Today, two important allies of Israel, Russia and Saudi Arabia, are in direct conflict with its most strategic ally, the United States, and therefore Israel has difficulty choosing sides. Moreover, the mass demonstrations in Iran, the fact that women are taking to the streets, calling for overthrow of the regime and freedom, have reshuffled the deck. Biden unhesitatingly supports the women’s struggle in Iran and has halted negotiations on a nuclear agreement. On the other hand, Putin has made an alliance with Iran, which came to his aid in Ukraine by selling him drones.

Saudi Arabia also panics at the protests in Iran. What will happen if the women’s struggle brings down the ayatollah regime? What will be the response of Saudi women, who suffer even worse oppression? For Israel, however, the most difficult question is: what will happen if Putin falls? What will be the consequences for the American attitude to Saudi Arabia? And what will be the fate of Israel’s other Arab allies who suppress every democratic movement with an iron fist?
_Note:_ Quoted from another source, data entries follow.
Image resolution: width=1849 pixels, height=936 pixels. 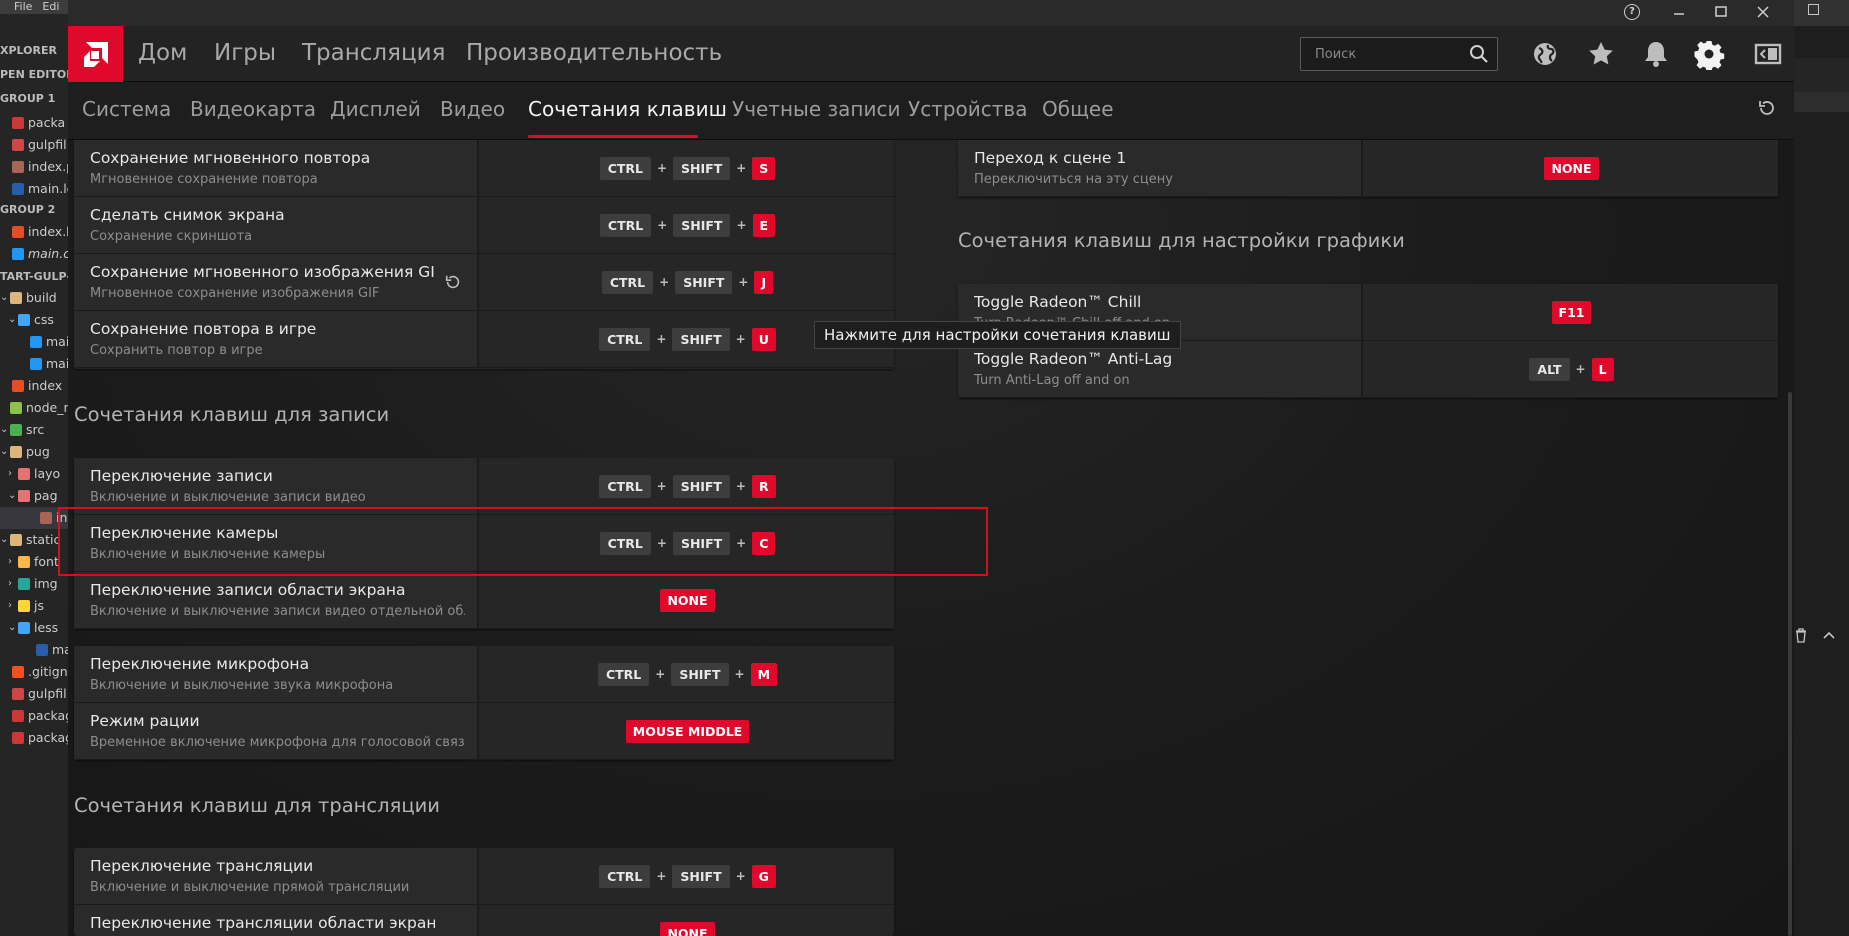 What do you see at coordinates (628, 109) in the screenshot?
I see `tab-hotkeys: Сочетания клавиш` at bounding box center [628, 109].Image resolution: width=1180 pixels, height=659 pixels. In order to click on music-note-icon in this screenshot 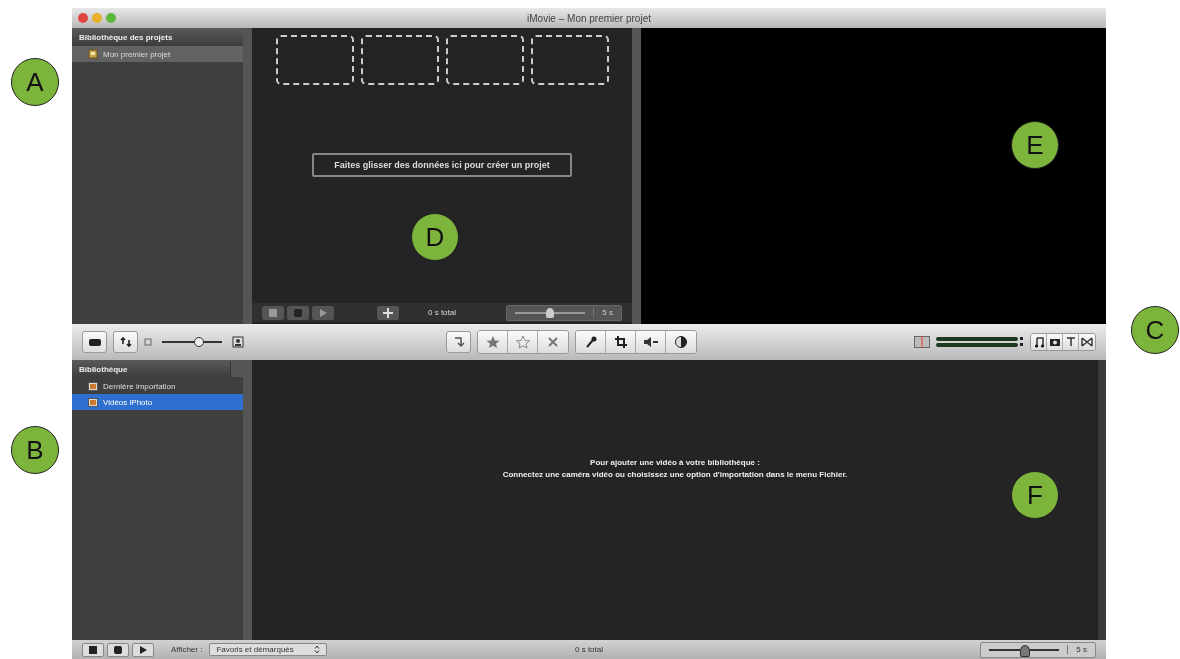, I will do `click(1038, 342)`.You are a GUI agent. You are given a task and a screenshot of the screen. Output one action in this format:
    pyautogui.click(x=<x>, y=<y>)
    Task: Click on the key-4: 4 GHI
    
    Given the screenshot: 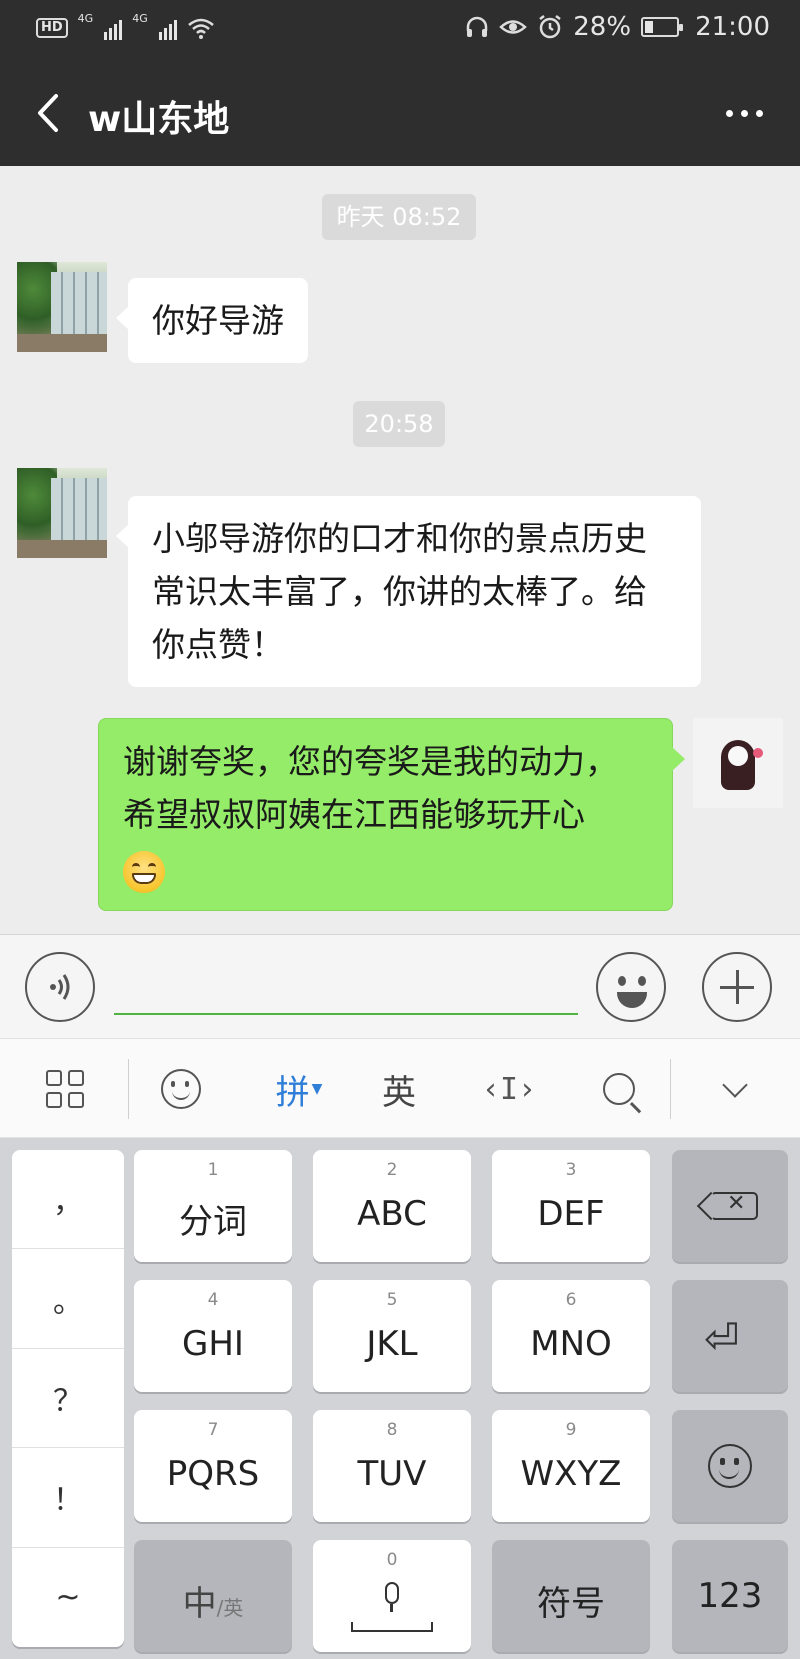 What is the action you would take?
    pyautogui.click(x=213, y=1336)
    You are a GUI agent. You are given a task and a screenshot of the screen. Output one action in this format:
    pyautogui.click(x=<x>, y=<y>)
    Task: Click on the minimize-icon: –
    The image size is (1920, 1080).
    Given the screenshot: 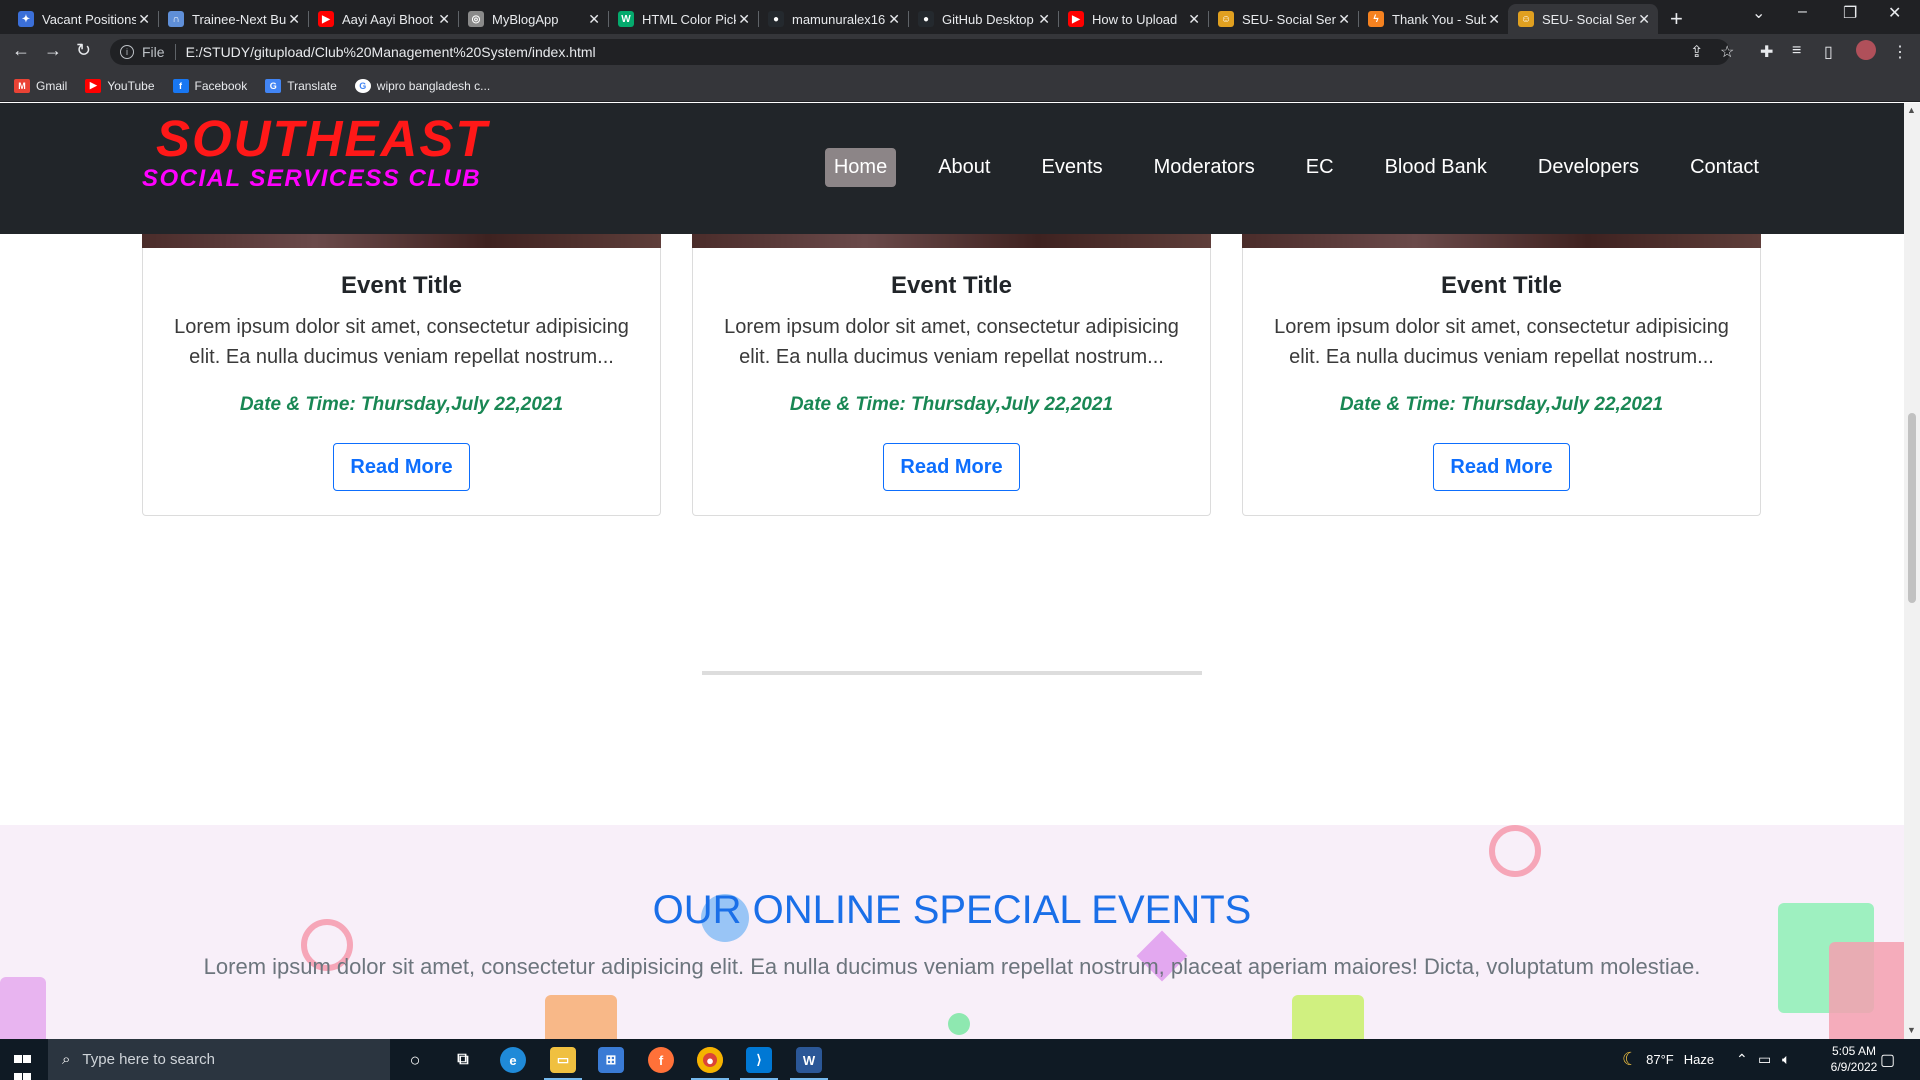 What is the action you would take?
    pyautogui.click(x=1802, y=12)
    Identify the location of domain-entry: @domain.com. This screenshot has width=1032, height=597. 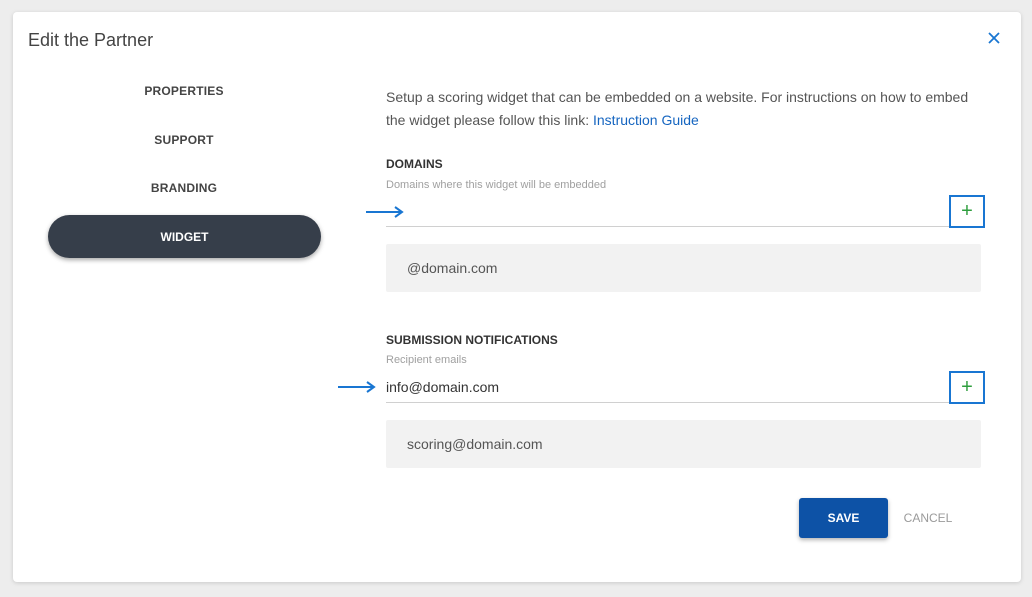
(684, 268).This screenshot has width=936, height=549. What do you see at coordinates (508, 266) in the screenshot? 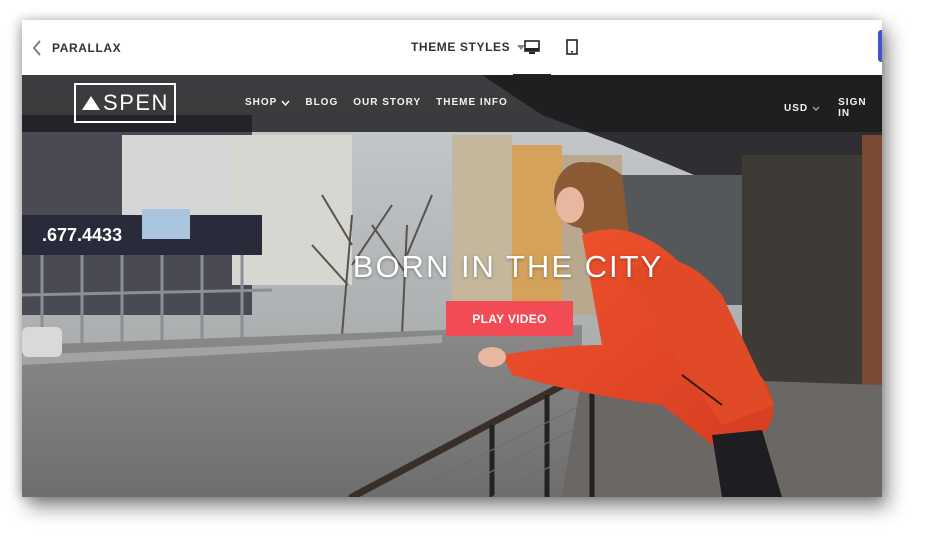
I see `hero-headline: BORN IN THE CITY` at bounding box center [508, 266].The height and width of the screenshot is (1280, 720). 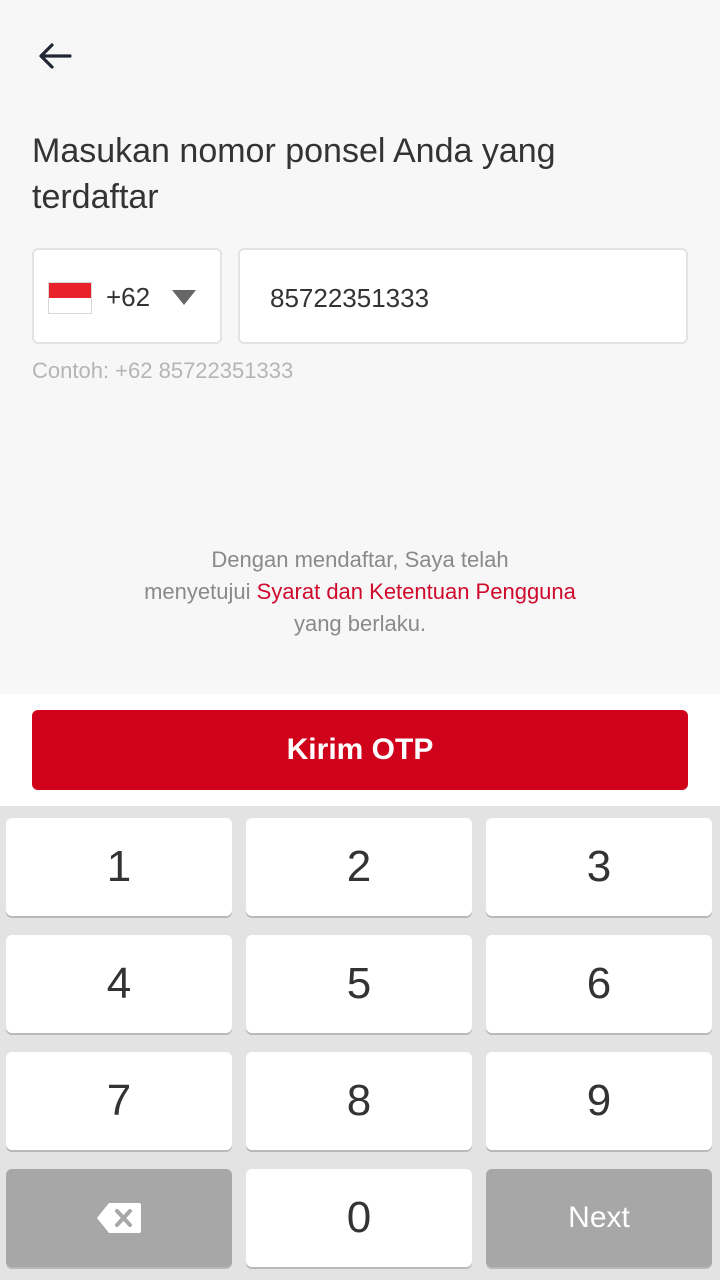 I want to click on button-area: Kirim OTP, so click(x=360, y=750).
The Israeli strategic concept—that what was is what will be, that Putin will thrive forever, as will bin Salman and the other Middle East kings and generals—is collapsing. This is also the perception regarding the Palestinians. Israel’s insistence on managing the conflict instead of resolving it, its furtherance of a merely economic peace, and its use of military force in the Occupied Territories have weakened the Palestinian Authority. The result has been a new wave of protest, which grows with the number of Palestinians killed. So too grows the feeling of impasse.

The battle between the stalwarts of yesterday’s world and those of tomorrow’s encompasses every field of life. When Israelis go to the polls, however, most will be voting “Yes Bibi” or “No Bibi”— a question blind to the historical moment in which they stand.